Ernährung und Psyche

Noch immer ist die Welt der Emotionen und Gefühle ein recht unerforschtes Feld. Auch modernste Technologie ist nicht in der Lage, den Sitz unserer Seele zu lokalisieren. Trotzdem wissen wir: Wenn es uns psychisch nicht gut geht, sind dies reale Probleme. Ansätze der Ursachenforschung und Behandlung gibt es viele: Werfen uns Traumata aus der Vergangenheit zurück? Kann uns eine Psychoanalyse weiterhelfen? Oder bringen uns Meditation, Resilienz-Training, Achtsamkeitsübungen und Yoga innere Ruhe im vielleicht einfach zu stressigen Alltag? Oder kann Sport eine wirkungsvolle Methode sein, um depressiven Verstimmungen zu begegnen?[1] Sollten wir vielleicht auch mehr auf die Schlafdauer und -qualität achten?[2] Können wir uns vielleicht auch glücklich essen?

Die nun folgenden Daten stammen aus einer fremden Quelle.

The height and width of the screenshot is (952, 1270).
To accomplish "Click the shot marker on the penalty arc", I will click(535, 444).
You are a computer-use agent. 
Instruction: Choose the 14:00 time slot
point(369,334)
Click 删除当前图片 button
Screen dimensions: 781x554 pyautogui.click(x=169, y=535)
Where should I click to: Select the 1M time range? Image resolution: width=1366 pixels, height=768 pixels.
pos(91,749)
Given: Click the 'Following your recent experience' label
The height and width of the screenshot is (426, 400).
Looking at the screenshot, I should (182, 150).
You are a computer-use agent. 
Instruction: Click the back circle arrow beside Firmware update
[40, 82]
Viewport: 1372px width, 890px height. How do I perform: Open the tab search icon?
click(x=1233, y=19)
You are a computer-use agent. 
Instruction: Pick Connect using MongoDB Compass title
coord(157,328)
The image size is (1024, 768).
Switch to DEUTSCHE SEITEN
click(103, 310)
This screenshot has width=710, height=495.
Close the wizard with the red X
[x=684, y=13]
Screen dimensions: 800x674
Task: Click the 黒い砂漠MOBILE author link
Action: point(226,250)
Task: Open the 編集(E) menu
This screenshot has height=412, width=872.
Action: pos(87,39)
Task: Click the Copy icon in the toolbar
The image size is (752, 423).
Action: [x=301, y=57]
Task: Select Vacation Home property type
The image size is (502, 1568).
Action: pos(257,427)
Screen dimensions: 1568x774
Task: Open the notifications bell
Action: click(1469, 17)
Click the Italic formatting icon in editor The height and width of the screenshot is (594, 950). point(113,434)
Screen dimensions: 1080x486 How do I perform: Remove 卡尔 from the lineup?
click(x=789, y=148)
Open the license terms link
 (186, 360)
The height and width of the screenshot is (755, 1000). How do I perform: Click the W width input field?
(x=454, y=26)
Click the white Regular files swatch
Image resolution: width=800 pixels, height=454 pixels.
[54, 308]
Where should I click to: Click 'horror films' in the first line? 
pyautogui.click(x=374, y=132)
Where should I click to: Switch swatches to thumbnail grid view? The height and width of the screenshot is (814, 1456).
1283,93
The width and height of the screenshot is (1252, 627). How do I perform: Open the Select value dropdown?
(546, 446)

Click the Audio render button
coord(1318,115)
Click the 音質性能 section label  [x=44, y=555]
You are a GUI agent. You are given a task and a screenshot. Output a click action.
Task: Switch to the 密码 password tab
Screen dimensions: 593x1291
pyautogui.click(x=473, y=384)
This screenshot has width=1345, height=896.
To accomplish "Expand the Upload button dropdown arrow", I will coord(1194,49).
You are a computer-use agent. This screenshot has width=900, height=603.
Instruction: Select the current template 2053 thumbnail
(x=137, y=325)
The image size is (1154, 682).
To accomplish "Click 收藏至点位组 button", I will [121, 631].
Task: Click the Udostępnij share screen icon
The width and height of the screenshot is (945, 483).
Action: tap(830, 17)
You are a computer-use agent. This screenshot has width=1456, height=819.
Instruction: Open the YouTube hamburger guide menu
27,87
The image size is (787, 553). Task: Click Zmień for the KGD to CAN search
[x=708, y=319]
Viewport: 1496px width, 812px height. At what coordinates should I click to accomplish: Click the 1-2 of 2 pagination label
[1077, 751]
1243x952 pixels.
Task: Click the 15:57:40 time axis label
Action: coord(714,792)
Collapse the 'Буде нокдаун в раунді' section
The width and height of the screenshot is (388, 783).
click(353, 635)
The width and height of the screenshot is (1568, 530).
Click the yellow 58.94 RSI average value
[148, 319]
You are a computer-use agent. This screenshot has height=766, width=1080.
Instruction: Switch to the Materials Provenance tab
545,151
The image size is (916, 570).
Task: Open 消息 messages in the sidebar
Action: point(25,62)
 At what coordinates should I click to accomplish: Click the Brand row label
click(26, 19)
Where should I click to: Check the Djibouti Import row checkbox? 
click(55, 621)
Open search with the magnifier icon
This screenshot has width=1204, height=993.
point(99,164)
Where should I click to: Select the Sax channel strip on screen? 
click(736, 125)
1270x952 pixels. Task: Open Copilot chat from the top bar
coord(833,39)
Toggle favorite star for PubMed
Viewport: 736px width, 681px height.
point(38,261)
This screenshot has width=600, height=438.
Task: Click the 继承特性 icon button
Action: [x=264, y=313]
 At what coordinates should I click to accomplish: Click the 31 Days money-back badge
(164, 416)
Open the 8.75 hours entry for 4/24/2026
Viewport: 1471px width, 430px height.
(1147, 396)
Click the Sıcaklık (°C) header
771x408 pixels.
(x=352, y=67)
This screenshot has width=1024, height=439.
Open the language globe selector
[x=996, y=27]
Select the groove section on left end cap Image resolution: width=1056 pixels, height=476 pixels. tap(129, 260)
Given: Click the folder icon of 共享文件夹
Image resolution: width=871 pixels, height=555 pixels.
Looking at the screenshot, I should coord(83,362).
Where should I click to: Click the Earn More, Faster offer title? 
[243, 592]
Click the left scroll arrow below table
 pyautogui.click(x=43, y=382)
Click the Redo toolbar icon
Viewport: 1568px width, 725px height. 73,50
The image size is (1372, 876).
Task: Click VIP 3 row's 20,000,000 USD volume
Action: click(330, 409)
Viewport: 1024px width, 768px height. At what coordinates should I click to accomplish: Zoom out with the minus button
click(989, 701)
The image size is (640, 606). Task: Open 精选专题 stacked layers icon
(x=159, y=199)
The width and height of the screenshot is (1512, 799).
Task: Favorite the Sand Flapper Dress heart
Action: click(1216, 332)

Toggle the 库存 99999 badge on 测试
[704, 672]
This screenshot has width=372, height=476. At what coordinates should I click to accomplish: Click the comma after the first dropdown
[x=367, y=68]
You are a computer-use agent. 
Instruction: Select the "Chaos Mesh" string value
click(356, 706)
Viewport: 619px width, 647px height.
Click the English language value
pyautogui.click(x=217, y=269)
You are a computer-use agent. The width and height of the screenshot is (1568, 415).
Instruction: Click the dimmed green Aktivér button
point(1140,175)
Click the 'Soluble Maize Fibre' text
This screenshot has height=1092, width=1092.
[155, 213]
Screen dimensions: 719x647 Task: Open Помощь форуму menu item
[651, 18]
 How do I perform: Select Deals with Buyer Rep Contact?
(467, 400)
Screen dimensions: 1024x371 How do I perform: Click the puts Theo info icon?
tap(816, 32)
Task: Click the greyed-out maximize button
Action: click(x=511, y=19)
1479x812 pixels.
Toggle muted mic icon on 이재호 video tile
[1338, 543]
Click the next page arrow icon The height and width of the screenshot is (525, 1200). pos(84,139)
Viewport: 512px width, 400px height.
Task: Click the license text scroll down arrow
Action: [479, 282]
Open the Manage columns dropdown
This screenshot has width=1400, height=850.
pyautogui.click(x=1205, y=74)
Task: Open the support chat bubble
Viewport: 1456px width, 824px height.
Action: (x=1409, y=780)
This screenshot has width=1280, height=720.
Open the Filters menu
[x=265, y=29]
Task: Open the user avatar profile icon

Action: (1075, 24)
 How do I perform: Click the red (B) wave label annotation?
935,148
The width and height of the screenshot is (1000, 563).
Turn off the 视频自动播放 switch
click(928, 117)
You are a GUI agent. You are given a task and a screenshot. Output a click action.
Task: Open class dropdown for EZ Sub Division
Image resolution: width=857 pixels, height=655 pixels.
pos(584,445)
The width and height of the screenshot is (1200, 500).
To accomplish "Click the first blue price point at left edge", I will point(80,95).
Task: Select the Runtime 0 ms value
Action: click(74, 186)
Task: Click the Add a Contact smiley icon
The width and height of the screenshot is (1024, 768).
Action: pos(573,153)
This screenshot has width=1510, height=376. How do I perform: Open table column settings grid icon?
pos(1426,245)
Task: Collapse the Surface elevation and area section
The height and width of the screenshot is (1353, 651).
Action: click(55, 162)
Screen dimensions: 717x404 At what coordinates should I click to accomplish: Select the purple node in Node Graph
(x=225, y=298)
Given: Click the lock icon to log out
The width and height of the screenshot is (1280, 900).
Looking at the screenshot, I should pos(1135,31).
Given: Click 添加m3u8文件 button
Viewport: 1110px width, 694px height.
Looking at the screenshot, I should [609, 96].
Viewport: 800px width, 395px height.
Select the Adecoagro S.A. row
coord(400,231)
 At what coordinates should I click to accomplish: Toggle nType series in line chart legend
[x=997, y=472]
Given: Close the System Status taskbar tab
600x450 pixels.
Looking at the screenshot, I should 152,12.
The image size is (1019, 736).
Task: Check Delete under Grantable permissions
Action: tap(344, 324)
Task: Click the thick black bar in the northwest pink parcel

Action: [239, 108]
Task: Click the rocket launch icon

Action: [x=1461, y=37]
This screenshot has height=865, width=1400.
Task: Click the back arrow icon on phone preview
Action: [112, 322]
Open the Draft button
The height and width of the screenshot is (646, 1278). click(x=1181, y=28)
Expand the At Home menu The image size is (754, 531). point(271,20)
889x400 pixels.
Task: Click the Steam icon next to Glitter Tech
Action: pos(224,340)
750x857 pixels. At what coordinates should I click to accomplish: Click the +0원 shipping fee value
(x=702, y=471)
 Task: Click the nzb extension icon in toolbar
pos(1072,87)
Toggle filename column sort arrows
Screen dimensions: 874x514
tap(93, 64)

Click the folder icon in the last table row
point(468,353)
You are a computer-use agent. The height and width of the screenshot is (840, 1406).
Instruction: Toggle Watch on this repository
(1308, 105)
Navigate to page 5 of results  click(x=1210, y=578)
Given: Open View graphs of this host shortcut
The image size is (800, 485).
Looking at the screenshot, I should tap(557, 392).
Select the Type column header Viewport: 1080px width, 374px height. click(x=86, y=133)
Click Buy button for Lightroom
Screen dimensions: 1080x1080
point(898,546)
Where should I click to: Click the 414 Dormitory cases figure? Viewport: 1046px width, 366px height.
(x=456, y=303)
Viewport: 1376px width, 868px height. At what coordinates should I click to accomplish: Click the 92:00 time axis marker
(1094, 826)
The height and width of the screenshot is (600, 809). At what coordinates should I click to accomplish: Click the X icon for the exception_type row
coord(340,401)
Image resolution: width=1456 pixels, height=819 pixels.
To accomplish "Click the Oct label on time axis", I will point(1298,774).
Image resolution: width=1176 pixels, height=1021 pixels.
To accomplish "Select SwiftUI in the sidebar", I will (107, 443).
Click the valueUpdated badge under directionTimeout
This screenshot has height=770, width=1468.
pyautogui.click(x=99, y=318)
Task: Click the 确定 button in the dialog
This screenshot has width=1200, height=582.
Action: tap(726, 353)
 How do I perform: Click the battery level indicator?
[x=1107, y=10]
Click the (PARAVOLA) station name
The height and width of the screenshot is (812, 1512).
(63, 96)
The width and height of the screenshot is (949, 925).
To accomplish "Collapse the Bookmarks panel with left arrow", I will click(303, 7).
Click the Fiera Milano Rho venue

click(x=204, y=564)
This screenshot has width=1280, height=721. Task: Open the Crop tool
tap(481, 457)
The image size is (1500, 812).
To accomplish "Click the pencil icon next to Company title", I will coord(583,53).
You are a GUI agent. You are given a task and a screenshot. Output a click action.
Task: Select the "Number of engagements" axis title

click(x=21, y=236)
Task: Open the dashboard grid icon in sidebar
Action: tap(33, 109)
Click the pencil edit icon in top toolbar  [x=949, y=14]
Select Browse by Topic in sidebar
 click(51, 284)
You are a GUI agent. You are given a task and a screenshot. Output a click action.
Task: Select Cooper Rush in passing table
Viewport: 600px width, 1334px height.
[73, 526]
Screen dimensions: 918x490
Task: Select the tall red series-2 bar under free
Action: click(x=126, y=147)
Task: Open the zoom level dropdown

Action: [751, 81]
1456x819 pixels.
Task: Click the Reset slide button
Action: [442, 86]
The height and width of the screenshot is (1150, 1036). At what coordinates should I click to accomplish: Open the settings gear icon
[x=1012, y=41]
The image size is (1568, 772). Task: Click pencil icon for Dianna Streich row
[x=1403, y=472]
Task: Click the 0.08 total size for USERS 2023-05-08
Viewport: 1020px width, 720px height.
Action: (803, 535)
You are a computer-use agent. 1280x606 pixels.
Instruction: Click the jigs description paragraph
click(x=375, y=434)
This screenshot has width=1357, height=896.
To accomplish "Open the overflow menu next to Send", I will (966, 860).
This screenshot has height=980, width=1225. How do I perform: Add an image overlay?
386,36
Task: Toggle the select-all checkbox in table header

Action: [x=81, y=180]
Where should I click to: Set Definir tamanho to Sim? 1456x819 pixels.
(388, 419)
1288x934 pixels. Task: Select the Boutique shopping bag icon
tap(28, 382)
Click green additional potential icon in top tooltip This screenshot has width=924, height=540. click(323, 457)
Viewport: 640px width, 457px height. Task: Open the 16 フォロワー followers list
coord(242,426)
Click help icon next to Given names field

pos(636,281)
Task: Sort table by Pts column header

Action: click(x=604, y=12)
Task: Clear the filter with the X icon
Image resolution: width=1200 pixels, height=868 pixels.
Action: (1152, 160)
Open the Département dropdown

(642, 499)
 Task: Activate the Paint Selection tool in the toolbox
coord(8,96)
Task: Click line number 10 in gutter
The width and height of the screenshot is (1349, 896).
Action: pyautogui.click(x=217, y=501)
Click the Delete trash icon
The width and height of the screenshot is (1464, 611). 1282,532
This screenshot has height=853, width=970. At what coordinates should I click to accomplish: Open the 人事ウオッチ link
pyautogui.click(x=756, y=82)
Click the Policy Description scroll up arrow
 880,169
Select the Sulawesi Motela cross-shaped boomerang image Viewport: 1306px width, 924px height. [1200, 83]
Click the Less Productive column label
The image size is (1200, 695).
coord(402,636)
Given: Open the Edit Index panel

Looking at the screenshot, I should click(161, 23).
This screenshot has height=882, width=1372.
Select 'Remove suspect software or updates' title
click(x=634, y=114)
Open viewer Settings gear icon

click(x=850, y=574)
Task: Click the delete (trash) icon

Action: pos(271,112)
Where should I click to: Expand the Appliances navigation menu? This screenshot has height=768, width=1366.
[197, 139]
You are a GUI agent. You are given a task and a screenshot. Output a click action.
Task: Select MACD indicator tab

Die Antwort auf all diese Fragen lautet: Ja! Denn heute weiß man: All diese genannten Maßnahmen und Therapieansätze, die unsere psychische Stabilität fördern, sind für sich genommen bereits wertvoll. Aber gerade ihr Zusammenspiel ist besonders wichtig, da man psychischen Erkrankungen am wirkungsvollsten multifaktoriell, d.h. mit verschiedenen Maßnahmen gleichzeitig, begegnet.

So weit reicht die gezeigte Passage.